Por mucho tiempo consideré que el miedo se trataba de un objeto. Un algo que estaba ahí, rondando, emergiendo. Evaporándose. Siempre listo para volver luego de haber sido vencido. Detentor de una fuerza todavía y, siempre, más enraizada que yo. Un ente autónomo. Consolidado a su voluntad. Mutable y atemporal. Maleable y con capacidades precisas para el camuflaje. Como los gatos cuando se hacen líquidos.
Cierta vez se me hicieron impensables los canales de escape. Me encontraba en una situación en la que, en parte por agotamiento, en parte por curiosidad, me adentré en los fuertes latidos que me inundaban.
Intuí morir o ampliarme. El cansancio era la consecuencia del repliegue.
Entonces vi al miedo inflado, como si creyera tener razones por fuera de mí.
Nuestra distancia ahora era duda.
¿De dónde provenía esta indiferencia de observador? En ese momento recordé las veces en que el miedo me salvó.

------------------------------

• _Tareas a realizar_
**A.** Traduce al inglés esta oración del texto sobre el miedo: "Entonces vi al miedo inflado, como si creyera tener razones por fuera de mí."
**B.** Responde según el texto sobre el miedo:
(i) ¿Con qué se compara la capacidad del miedo para el camuflaje?
(ii) ¿Por qué dos motivos se adentró quien narra en los fuertes latidos que le inundaban?
(iii) ¿Qué recordó quien narra al final?
**C.** Resume el texto sobre el miedo en dos oraciones.

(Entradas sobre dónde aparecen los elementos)
------------------------------

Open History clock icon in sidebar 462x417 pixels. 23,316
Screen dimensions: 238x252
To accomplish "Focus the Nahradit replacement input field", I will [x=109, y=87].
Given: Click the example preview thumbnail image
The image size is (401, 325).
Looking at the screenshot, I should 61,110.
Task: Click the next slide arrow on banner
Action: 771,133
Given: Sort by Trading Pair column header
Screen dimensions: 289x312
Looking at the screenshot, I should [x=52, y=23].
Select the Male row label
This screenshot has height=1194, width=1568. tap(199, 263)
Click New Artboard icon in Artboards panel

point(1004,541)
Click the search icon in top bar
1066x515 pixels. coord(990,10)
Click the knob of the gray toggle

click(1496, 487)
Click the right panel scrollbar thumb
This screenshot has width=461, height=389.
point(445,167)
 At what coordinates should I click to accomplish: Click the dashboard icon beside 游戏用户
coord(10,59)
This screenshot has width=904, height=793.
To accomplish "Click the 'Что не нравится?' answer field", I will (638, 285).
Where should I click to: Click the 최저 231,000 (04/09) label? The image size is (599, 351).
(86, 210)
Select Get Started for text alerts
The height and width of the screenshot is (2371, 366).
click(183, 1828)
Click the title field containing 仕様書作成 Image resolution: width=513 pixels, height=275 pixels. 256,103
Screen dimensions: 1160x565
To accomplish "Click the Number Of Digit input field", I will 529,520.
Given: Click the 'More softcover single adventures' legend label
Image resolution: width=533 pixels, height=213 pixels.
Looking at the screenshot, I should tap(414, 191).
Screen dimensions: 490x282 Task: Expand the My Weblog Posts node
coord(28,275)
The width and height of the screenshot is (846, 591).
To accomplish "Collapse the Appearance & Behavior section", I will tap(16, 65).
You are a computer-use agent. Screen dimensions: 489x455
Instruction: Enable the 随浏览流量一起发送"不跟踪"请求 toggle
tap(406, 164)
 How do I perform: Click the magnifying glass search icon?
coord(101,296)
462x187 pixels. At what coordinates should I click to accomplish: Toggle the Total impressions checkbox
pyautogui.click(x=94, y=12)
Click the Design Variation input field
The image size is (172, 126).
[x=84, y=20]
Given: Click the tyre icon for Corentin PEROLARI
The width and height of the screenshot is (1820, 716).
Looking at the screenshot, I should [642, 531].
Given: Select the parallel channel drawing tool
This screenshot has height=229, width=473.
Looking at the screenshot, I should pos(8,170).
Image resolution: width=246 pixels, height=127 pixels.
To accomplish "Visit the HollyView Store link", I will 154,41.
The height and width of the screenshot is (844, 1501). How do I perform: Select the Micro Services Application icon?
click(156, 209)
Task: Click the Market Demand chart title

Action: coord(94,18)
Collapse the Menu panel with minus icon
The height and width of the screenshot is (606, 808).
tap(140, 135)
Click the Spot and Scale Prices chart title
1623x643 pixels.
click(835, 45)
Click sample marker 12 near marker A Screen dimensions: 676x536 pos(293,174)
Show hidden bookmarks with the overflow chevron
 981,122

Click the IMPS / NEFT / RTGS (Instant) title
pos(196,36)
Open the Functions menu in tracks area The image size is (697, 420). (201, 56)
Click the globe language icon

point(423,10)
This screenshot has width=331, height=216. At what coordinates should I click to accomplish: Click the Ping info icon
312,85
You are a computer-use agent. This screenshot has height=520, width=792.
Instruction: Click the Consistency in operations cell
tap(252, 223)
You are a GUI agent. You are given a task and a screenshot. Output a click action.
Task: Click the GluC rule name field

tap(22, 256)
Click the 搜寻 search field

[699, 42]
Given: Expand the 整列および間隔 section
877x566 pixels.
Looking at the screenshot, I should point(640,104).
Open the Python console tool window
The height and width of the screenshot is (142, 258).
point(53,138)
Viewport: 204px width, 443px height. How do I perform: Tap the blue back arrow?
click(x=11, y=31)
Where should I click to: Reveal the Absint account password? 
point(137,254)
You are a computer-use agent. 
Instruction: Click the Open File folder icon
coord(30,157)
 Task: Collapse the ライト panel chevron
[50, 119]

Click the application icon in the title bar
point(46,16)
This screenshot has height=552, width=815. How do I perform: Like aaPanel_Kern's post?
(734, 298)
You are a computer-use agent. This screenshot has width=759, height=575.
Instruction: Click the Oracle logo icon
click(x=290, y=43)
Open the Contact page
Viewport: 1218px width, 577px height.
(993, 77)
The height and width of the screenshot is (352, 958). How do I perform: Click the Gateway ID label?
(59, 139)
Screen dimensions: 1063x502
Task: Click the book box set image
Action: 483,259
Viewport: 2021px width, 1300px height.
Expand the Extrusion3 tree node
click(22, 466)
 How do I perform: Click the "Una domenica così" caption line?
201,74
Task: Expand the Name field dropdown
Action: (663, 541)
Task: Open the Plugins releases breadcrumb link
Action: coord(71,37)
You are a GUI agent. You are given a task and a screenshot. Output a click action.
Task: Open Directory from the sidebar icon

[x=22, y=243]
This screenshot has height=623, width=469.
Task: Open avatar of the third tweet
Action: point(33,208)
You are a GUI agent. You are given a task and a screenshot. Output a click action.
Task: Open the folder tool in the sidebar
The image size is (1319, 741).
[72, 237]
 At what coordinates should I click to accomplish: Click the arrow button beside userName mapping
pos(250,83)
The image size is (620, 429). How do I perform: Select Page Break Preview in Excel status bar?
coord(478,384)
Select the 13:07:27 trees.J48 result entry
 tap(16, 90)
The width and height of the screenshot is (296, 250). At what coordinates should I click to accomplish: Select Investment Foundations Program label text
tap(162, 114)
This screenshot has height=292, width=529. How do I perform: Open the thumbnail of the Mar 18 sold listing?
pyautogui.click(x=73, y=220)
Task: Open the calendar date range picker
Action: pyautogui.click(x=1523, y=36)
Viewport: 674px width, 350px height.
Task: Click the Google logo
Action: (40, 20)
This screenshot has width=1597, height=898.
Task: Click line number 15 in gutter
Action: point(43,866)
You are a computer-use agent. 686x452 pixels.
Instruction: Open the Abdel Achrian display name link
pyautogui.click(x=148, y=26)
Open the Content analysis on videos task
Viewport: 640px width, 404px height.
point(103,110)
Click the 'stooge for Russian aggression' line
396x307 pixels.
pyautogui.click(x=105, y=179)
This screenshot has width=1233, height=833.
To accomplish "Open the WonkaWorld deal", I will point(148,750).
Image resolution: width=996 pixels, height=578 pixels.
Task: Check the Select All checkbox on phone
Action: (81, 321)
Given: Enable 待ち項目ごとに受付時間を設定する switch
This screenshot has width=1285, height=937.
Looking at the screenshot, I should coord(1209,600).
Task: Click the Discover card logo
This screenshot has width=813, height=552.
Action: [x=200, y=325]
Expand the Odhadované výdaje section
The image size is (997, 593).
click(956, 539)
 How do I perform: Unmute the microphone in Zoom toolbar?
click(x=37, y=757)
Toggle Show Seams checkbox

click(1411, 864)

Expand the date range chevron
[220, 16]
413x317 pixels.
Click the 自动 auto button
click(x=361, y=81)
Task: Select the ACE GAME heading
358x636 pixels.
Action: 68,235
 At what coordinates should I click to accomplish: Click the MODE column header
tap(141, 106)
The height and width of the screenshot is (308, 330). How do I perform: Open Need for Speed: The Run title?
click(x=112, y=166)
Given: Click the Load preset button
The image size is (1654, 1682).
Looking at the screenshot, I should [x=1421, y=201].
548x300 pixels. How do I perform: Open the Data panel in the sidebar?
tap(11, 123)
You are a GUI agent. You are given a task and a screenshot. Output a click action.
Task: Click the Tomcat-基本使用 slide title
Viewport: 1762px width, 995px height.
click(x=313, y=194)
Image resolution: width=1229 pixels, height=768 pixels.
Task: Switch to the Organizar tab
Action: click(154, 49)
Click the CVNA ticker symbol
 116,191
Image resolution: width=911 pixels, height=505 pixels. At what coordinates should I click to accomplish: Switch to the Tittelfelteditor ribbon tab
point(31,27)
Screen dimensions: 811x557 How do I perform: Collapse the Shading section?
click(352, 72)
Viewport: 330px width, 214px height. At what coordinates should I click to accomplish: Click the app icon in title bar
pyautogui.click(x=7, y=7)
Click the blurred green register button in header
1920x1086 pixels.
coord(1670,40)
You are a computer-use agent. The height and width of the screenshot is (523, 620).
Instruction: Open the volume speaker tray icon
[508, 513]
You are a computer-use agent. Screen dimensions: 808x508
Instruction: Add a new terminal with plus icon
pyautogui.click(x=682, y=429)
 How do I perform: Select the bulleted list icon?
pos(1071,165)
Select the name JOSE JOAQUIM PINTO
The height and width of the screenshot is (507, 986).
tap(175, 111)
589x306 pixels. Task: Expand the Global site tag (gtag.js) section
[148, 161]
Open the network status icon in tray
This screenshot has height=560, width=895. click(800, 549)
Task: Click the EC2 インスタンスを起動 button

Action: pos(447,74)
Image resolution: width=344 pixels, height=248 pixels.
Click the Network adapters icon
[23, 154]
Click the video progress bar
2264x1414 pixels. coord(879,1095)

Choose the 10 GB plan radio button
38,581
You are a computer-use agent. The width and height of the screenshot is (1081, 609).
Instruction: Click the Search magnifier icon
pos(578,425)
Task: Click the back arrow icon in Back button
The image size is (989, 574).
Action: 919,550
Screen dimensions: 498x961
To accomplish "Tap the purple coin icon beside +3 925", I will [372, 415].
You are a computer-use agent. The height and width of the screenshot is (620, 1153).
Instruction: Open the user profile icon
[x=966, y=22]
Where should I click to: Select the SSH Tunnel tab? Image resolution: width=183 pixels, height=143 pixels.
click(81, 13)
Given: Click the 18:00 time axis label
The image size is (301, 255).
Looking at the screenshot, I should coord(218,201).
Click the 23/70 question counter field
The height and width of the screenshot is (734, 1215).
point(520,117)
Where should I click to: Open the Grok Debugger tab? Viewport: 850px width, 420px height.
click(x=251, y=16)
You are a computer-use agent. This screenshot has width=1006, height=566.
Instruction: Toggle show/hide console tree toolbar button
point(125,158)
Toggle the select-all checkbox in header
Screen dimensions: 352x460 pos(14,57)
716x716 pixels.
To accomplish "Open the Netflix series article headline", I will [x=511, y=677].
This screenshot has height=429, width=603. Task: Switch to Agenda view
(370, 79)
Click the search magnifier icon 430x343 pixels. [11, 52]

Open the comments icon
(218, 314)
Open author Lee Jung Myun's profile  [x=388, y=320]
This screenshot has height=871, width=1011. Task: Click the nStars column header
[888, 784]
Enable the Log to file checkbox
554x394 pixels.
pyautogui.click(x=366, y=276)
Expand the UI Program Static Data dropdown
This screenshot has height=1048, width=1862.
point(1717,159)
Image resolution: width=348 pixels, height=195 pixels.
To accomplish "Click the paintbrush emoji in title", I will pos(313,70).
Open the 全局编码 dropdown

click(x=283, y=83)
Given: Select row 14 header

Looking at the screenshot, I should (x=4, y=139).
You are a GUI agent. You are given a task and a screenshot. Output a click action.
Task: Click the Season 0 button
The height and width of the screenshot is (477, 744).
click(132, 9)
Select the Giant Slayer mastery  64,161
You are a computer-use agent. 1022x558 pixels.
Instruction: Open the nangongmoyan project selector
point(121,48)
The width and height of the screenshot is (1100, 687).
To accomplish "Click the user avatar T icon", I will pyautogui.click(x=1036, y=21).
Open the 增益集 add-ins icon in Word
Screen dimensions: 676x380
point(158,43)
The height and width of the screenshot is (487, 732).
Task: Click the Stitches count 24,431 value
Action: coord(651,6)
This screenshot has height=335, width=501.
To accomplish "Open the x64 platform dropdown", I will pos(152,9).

------------------------------

• _Las soluciones_
**A.** Then I saw fear swollen, as if it believed it had reasons outside of me.

**B.**
(i) Con los gatos cuando se hacen líquidos.
(ii) En parte por agotamiento y en parte por curiosidad.
(iii) Las veces en que el miedo le salvó.

**C.** Durante mucho tiempo, quien narra consideró el miedo como un objeto autónomo, mutable y capaz de camuflarse. En una situación en la que no veía canales de escape, se adentró en sus propios latidos, vio al miedo inflado y recordó las veces en que el miedo le salvó.